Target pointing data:
------------------------------------------------------------

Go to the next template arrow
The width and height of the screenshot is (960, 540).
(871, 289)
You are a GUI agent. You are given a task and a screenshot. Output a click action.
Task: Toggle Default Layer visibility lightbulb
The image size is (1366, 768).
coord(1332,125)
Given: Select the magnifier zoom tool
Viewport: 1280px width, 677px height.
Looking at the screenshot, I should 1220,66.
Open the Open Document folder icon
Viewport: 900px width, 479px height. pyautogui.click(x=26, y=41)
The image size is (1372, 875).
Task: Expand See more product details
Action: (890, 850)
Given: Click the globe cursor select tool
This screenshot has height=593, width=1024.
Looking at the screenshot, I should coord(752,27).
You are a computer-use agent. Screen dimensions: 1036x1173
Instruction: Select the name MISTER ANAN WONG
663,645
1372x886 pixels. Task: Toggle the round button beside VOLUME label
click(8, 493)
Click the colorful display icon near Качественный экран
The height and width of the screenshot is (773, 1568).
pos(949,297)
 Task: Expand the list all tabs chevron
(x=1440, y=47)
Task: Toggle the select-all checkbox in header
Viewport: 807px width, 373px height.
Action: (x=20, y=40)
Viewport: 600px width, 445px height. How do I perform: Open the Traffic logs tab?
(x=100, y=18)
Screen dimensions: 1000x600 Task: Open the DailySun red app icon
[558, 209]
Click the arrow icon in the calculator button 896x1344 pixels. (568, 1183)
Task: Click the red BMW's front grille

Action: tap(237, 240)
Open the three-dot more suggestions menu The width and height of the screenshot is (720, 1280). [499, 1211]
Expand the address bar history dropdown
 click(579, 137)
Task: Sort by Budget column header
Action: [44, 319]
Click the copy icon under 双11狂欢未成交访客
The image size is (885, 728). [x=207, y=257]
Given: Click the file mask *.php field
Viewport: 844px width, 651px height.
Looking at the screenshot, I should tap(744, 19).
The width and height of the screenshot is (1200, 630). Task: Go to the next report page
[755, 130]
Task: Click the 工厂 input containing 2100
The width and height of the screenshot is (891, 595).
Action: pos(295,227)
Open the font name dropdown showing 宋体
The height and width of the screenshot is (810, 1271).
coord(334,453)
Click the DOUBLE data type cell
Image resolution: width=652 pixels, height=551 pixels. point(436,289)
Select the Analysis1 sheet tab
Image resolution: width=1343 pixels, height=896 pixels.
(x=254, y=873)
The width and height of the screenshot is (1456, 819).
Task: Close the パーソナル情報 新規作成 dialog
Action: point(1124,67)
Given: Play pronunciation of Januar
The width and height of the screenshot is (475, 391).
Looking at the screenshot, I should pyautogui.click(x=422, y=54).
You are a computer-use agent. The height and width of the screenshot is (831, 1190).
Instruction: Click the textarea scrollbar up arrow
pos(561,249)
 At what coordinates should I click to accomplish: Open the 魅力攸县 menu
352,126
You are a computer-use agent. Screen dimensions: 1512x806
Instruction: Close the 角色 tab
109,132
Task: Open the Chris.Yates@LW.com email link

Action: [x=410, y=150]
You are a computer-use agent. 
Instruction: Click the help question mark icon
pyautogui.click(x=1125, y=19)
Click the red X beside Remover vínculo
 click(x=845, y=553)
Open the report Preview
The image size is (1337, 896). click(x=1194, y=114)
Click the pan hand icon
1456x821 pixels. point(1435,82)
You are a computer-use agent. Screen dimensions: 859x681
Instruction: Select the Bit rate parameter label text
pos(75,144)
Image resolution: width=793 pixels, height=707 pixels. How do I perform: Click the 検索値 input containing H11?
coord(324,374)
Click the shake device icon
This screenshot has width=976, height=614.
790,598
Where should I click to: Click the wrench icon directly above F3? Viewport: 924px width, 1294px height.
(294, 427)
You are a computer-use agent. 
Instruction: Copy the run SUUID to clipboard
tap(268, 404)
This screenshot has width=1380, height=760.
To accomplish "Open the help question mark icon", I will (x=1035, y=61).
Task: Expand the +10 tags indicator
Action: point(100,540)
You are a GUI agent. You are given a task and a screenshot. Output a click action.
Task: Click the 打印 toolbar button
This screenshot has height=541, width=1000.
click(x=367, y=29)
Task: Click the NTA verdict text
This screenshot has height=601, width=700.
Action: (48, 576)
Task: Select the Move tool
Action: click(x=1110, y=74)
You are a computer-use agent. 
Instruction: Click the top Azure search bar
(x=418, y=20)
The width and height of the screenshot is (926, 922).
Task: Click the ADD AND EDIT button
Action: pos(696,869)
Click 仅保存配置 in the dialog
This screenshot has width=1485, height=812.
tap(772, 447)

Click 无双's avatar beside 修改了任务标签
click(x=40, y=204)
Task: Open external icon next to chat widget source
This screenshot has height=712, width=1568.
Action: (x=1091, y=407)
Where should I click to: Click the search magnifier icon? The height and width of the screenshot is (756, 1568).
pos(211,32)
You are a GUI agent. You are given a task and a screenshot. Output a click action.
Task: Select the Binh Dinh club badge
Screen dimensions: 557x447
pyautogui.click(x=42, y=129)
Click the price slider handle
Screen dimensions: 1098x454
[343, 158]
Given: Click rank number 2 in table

------------------------------------------------------------

** Brief **
Copy the rows word for word, starting at the line that contains "You are a computer-use agent. The" and ending after the line that contains "click(x=845, y=553)".

** Output of the task **
You are a computer-use agent. The height and width of the screenshot is (831, 1190).
Instruction: Click the textarea scrollbar up arrow
pos(561,249)
 At what coordinates should I click to accomplish: Open the 魅力攸县 menu
352,126
You are a computer-use agent. Screen dimensions: 1512x806
Instruction: Close the 角色 tab
109,132
Task: Open the Chris.Yates@LW.com email link

Action: [x=410, y=150]
You are a computer-use agent. 
Instruction: Click the help question mark icon
pyautogui.click(x=1125, y=19)
Click the red X beside Remover vínculo
 click(x=845, y=553)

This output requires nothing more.